RICHARD THERRIEN LE SOLEIL

Claude Legault, qui faisait ses débuts au Bye bye, s'est généralement bien débrouillé et on l'a beaucoup vu. Son Donald Trump a eu droit à deux sketchs. Un premier, dans lequel sa Melamina se fait kidnapper par le maudit Damien de « Fugueuse 2 », qui l'oblige à se donner à des vieux cochons. « Encore ? Ça fait 13 ans que je fais ça tous les jours ! » s'est plaint la formidable Melamina d'Anne Dorval. Puis, un second, moins réussi, dans lequel le président s'imaginait en lune de miel avec Kim Jong-un.

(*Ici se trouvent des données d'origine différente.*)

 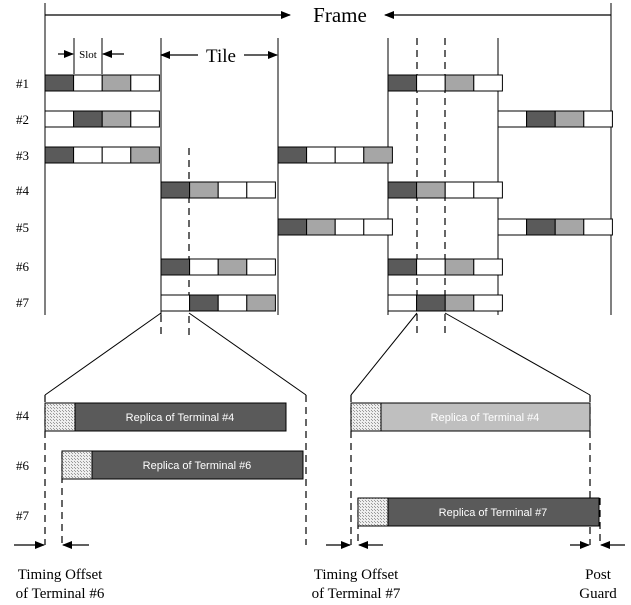 I want to click on replica-label: Replica of Terminal #6, so click(x=198, y=466).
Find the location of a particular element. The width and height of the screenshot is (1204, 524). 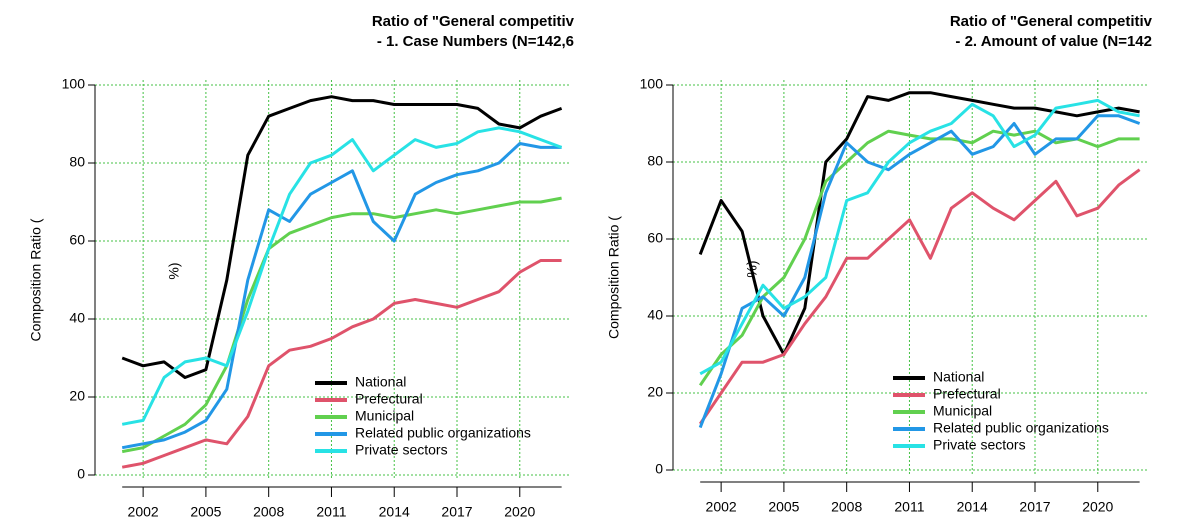

chart-subtitle: - 1. Case Numbers (N=142,6 is located at coordinates (476, 42).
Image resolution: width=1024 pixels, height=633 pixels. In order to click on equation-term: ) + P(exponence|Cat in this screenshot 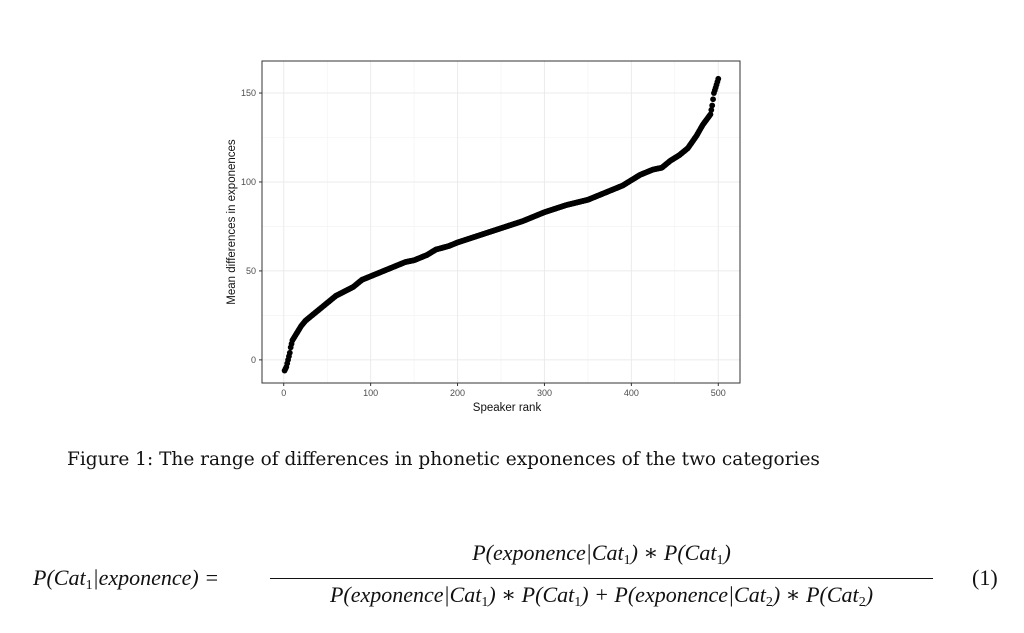, I will do `click(674, 594)`.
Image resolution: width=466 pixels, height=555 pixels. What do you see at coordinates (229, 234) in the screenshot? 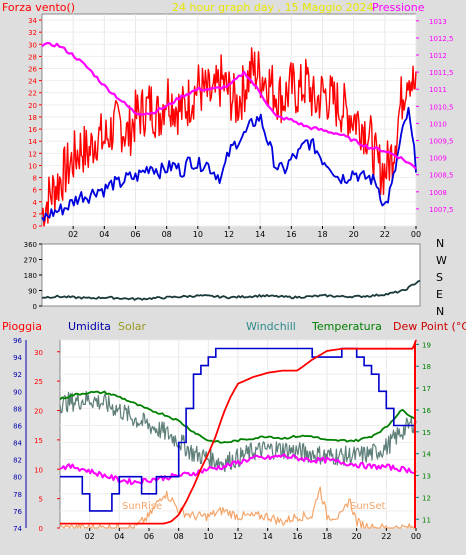
I see `top-x-tick-label: 12` at bounding box center [229, 234].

Dans la catégorie des meilleurs sketchs, « SOSO », parodie de XOXO, avec ÉlisabÊta, Olivier Primate, et Cary Tauben (excellent Pierre Brassard), qui « ne sert à rien » et porte du linge « avec un manteau par-dessus ». Qui a été éliminé ? L'émission ! Encore une fois, Anne Dorval a brillé en Anouk Meunier beaucoup trop contente d'animer. Elle venait tout juste de composer un extraordinaire Hubert Lenoir « aux mamelons surexposés », plus vrai que vrai.